12. Use deduplication, snapshots, and cloning

“This saves us a lot of space while enabling data versioning,” said David Stahl, IT Director of Digital Agency. Huge.. “Some modern filesystems like ZFS do all this and are open source, but commercial products like NetApp have done that for years.”

Added Doug Hazelmann, Vice President of Product Strategy Veeam Software: “You can now convert SAN snapshots to backups and have your IT department save them offsite.
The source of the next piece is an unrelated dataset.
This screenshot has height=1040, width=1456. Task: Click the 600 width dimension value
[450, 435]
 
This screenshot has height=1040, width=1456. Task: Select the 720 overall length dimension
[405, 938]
This allows your IT department to back up your environment several times an hour instead of once a day. “

13. After saving, make sure you can find the data

“Easy retrieval of electronically stored data and immediate accurate results are important for getting the most out of your data on a daily basis, such as when you need it in a proceeding.” Senior Chris Grossman said.Vice President of Land Worldwide and Enterprise Applications Land Secure Archive, Data archiving and management solution provider. “After all, what’s the point of archiving data if you can’t find the right data when you need it?”

14. Make a disaster recovery plan and constantly test it.

“It’s all about recovery,” says Potts. “If you can’t recover, not every backup in the world can save you. [your data].. Therefore, no matter which backup method you use, be sure to test it, not just once a year or once a month.

“It recovers randomly every week,” Potts advises. “Run a disaster recovery test and audit the data pool [periodically, so you can] Make sure you can recover the data. “

“Always remember 3-2-1 Rule“Dave Hamilton adds.Dave Mac GeekGab Podcast At Mac Observer. “Keep at least three copies of what you care about in at least two different formats and offsite at least one of them.”

Jennifer Lonoff Schiff is a contributor to CIO.com and Marketing communications company It focuses on helping organizations interact better with their customers, employees, and partners.